**Source excerpt:**
3 The Claimant seeks that all penalties be made payable to it.

4 On the issue of interest I have been asked to make an order for the payment of pre-judgment interest on the total amount found to have been underpaid in accordance with the formula set out in regulation 54 of the Industrial Magistrates’ Courts (General Jurisdiction) Regulations 2000.

5 As to the issue of costs the Claimant seeks to recover the same on the grounds that the Respondents have frivolously or vexatiously defended these proceedings. It is argued that in the light of the authorities there was no possible prospect of success. Indeed, it is submitted that such a view is supported by the Respondents’ conduct in conceding crucial issues very late in the hearing of the matter. It is argued further that, in any event, the length of the hearing was considerably increased by virtue of the Respondents’ attitude in these proceedings. The Claimant seeks $6800.00 by way of costs plus disbursements fixed in the sum of $293.40.

6 Mr Moon, for the Respondents contends that the penalties sought are extremely excessive particularly having regard to the circumstances of the case. He says that there was no deliberate breach of the Award. He also submits that the breaches resulted in part from the Claimant’s own conduct. He rejects the Claimant’s contention that penalties imposed be paid to the Claimant. He says that such would be inappropriate having regard to the Claimant’s position as to costs. It is submitted that the Claimant would be double dipping in the event of it succeeding on the frivolous or vexatious defence issue. The Respondents reject that the proceedings were frivolously or vexatiously defended. They maintain that their view that the Claimant’s member was a subcontractor was legitimately held. They contend that their view was fostered and encouraged by the Claimant’s conduct.

**Records provided:**

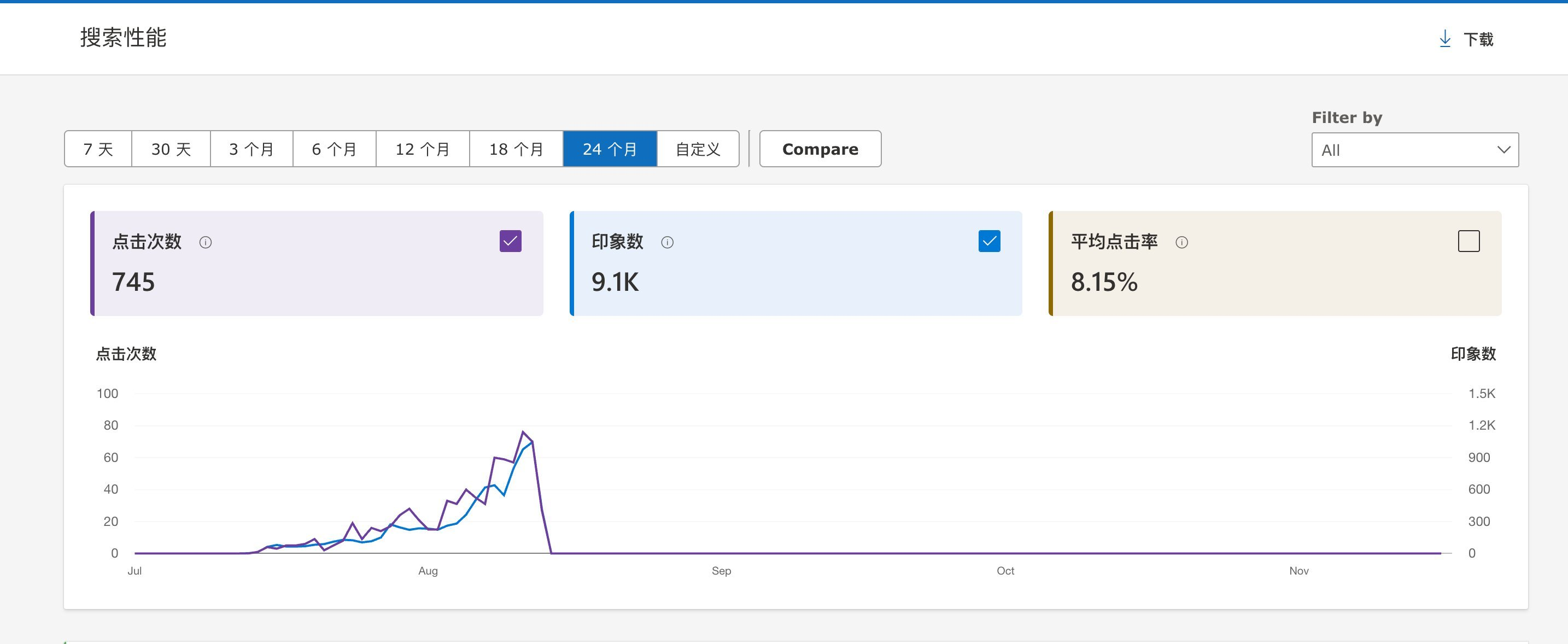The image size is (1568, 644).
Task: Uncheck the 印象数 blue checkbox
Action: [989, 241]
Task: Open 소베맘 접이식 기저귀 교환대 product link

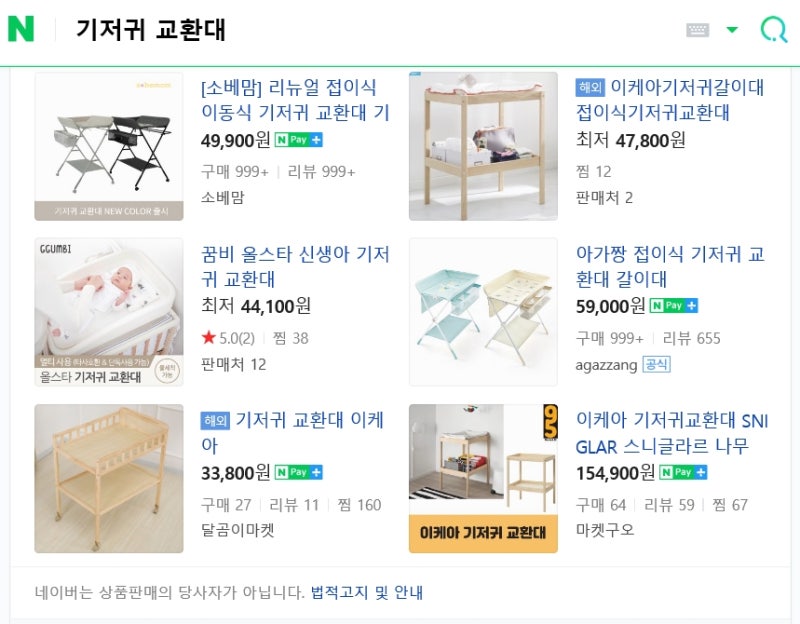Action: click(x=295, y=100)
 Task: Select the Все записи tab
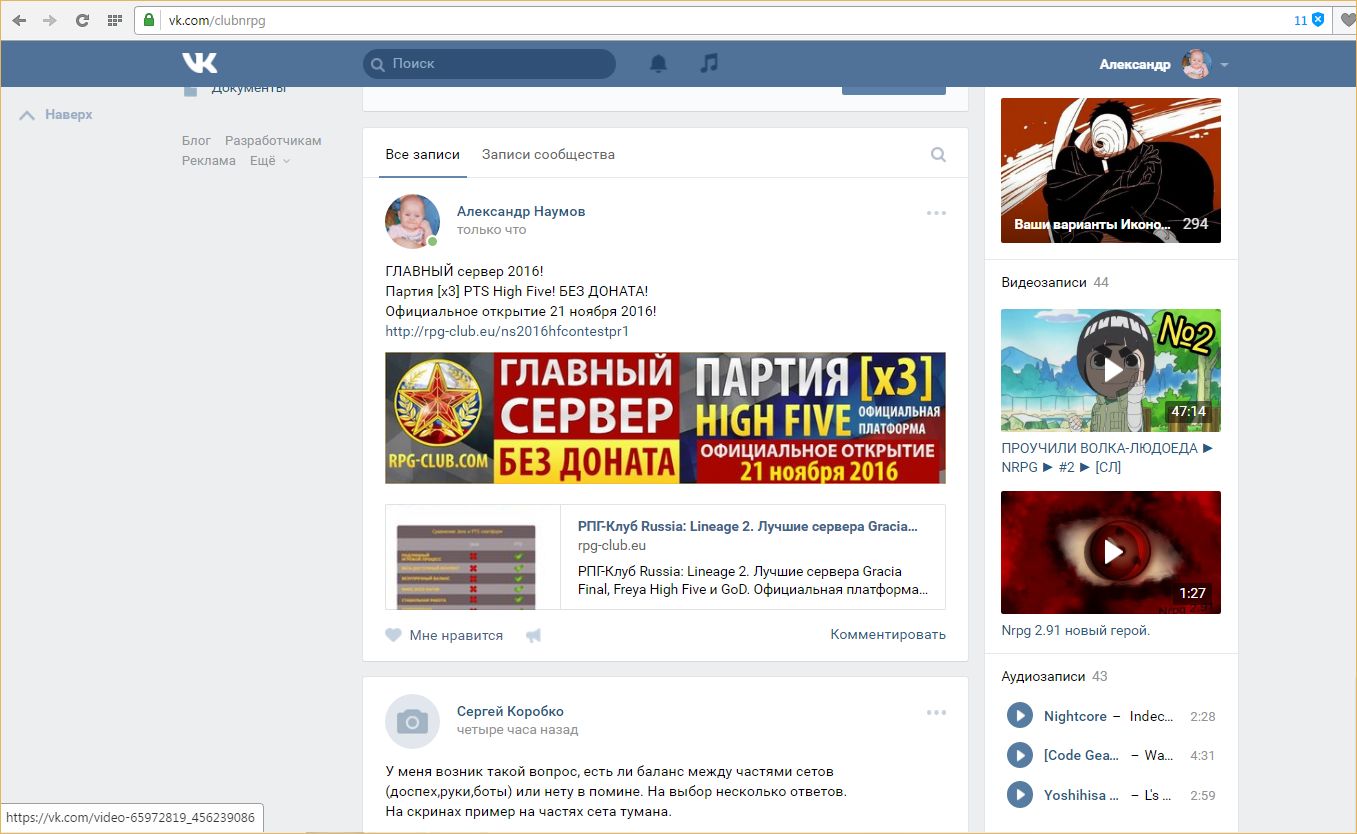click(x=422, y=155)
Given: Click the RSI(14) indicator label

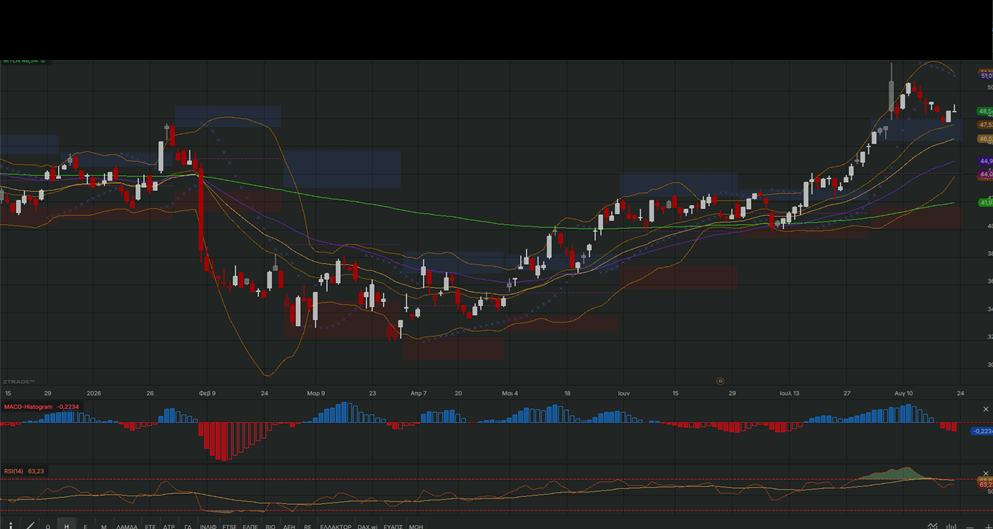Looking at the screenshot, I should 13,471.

---

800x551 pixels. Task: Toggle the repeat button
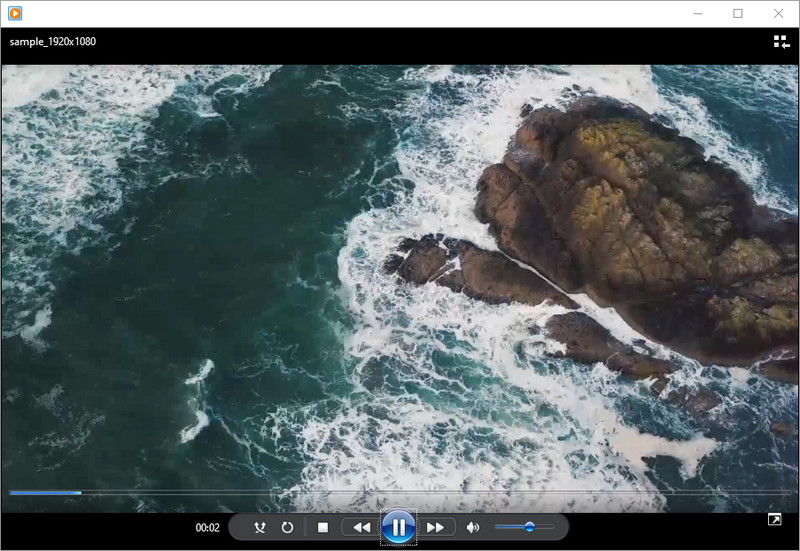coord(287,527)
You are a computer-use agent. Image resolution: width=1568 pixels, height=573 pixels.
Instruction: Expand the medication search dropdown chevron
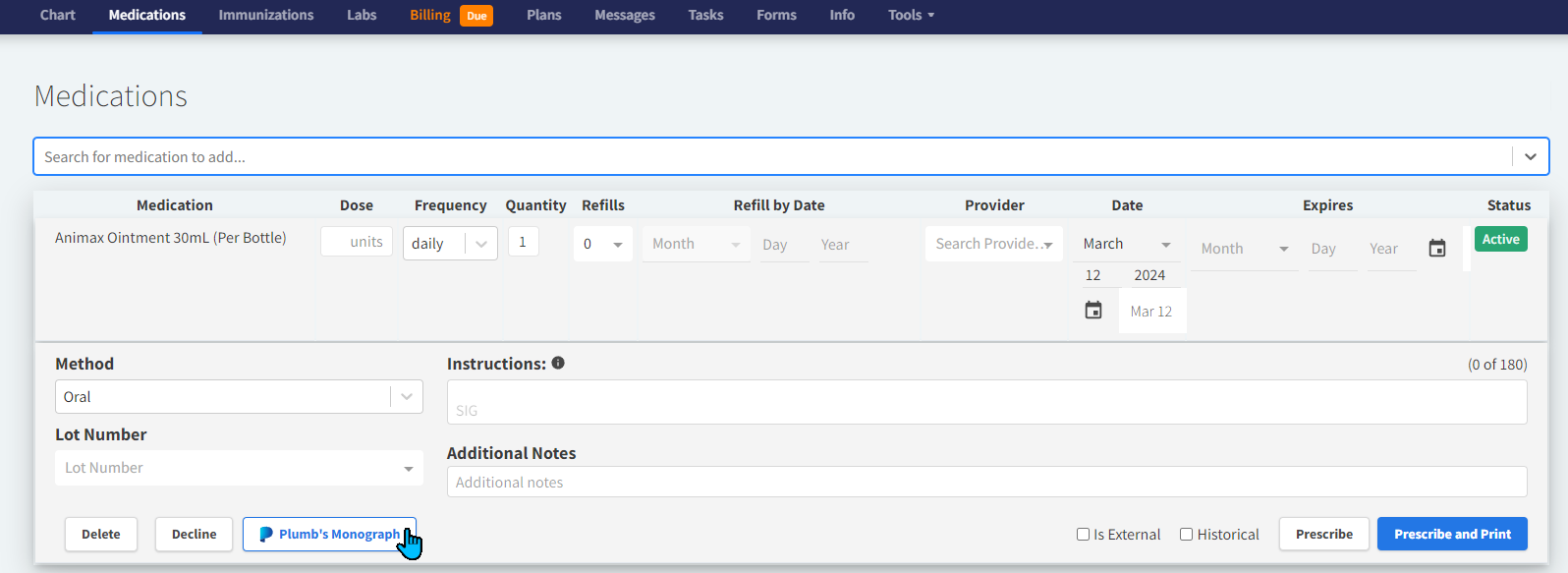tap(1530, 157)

**What is asked:**
- 1) For the submissions excerpt, decide whether each statement agrees with it, answering yes or no and quoting the words that settle it. (a) The Claimant asks for $6800.00 in costs plus disbursements. (b) Mr Moon supports paying the penalties to the Claimant. (c) Pre-judgment interest is sought under a formula in regulation 54 of the Industrial Magistrates’ Courts (General Jurisdiction) Regulations 2000.
- 2) Extend the submissions excerpt with the next passage, picking up directly after its final sentence.

**Responses:**
- 1)
(a) Yes: "The Claimant seeks $6800.00 by way of costs plus disbursements fixed in the sum of $293.40."
(b) No: "He rejects the Claimant’s contention that penalties imposed be paid to the Claimant."
(c) Yes: "in accordance with the formula set out in regulation 54 of the Industrial Magistrates’ Courts (General Jurisdiction) Regulations 2000."

- 2)
7 I will deal with the outstanding issues separately.


Penalties

8 Although the Sentencing Act 1995 has no particular application to this matter, I am nevertheless of the view that sections 6,7 and 8 can be looked at to provide a guide as to the types of considerations to be undertaken when imposing penalties under section 83(2)(a) of the Industrial Relations Act 1979.

9 A consideration of the particular breach in each instance is the starting point. In that regard it is important to consider the underpayment arising therefrom. Further it is important to consider whether the underpayment arose as a result of a wilful defiance of the law or rather as a result of ignorance or ineptitude. In my view each breach that led to underpayment did not result from a wilful defiance of the law but rather resulted from the prevailing industry practise in setting wages rates. Although inappropriate it nevertheless arose out of ignorance. The penalties imposed should accordingly reflect that. The breaches, which occurred over about a five-month period, resulted in a total underpayment of $6822.95.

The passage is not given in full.